Comment le genre influence le choix du métier et la carrière

En Suisse, le choix du métier ainsi que la carrière sont toujours très étroitement liés au genre. Le genre influence non seulement le choix du métier, mais aussi la perception que les jeunes adultes ont d’eux-mêmes, le rôle familial anticipé ou le niveau de salaire. Seulement environ un ou une jeune sur quatre choisit un métier dans lequel les hommes et les femmes sont représentés à peu près à parts égales. De nombreuses études basées sur les données de l’étude TREE attirent l’attention sur de tels liens. Les résultats soulignent l’urgence qu’il y a à supprimer la notion de genre dans les parcours éducatifs et professionnels, comme le montrent l’auteure et l’auteur de cette synthèse.

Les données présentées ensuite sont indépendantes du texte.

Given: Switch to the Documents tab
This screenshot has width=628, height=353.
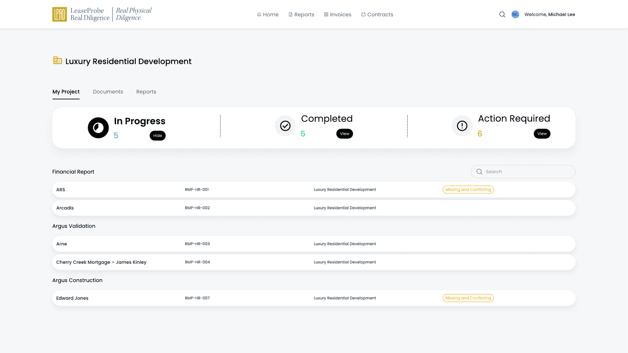Looking at the screenshot, I should [x=108, y=92].

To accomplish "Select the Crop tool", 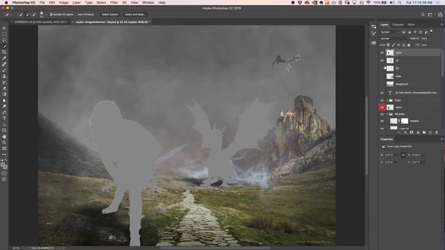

« Le résultat le plus frappant […] est la ‘gendérisation’ forte et durable des deux principaux parcours de vie, à savoir le parcours familial et le parcours professionnel […] chez les personnes qui forment des couples hétérosexuels, qui ont des enfants et qui suivent les différentes phases de la vie familiale. » (Levy & Widmer, 2013)

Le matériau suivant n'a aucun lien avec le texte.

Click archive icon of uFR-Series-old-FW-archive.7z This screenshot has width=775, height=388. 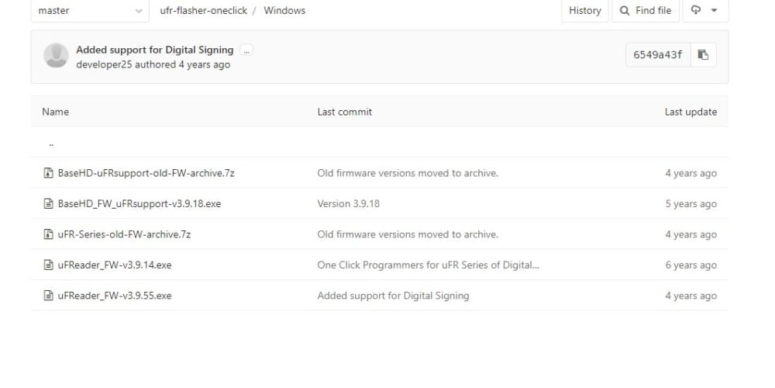[x=48, y=234]
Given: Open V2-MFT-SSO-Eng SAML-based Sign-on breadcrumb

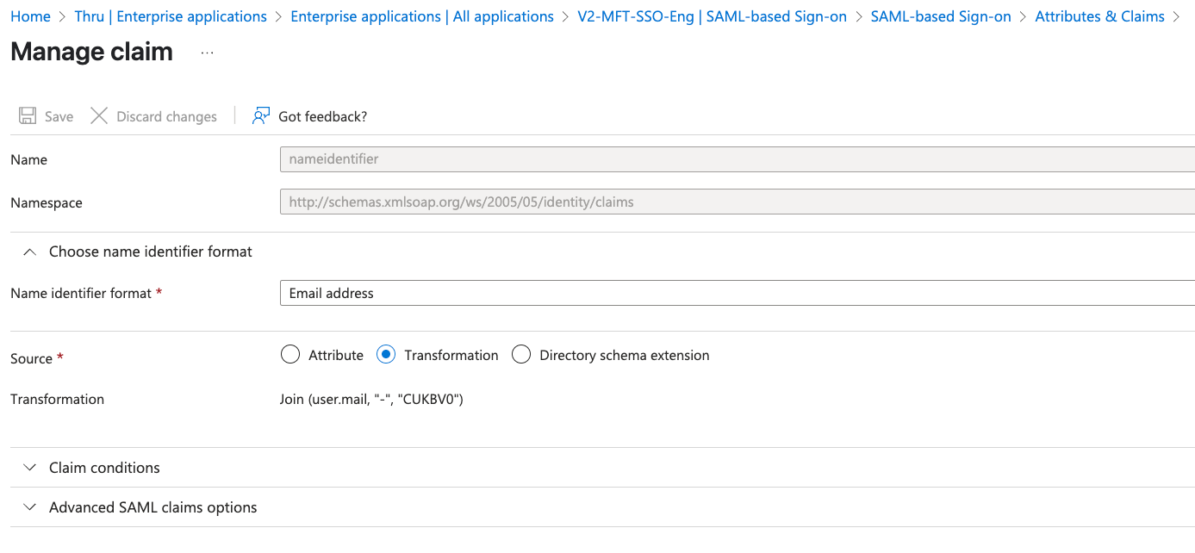Looking at the screenshot, I should tap(712, 16).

Alors qu’il y a environ 50 ans, en Suisse, les hommes accordaient enfin le droit de vote aux femmes au niveau fédéral, la Suisse est toujours très loin des objectifs en matière d’égalité des sexes. Comme Levy & Widmer le suggèrent dans la citation ci-dessus, les parcours de vie dans la société suisse restent fortement influencés par le genre. À première vue, ce constat est en contradiction avec les « profonds changements dans le secteur de l’éducation » observés par Kriesi et Imdorf (2019) dans de nombreuses sociétés post-industrielles basées sur le savoir. Alors que vers 1980, seulement deux tiers des jeunes femmes suisses obtenaient un diplôme de scolarité post-obligatoire, elles étaient, au début des années 2020, 40% à décrocher un diplôme du niveau tertiaire – dix points de pourcentage en plus que leurs homologues masculins.[1] Cependant, le système d’éducation en Suisse est fortement marqué par la ségrégation selon le genre qui, d’après Kriesi et Imdorf (2019) « a des répercussions sur le parcours éducatif et professionnel et sur la réussite professionnelle des jeunes ».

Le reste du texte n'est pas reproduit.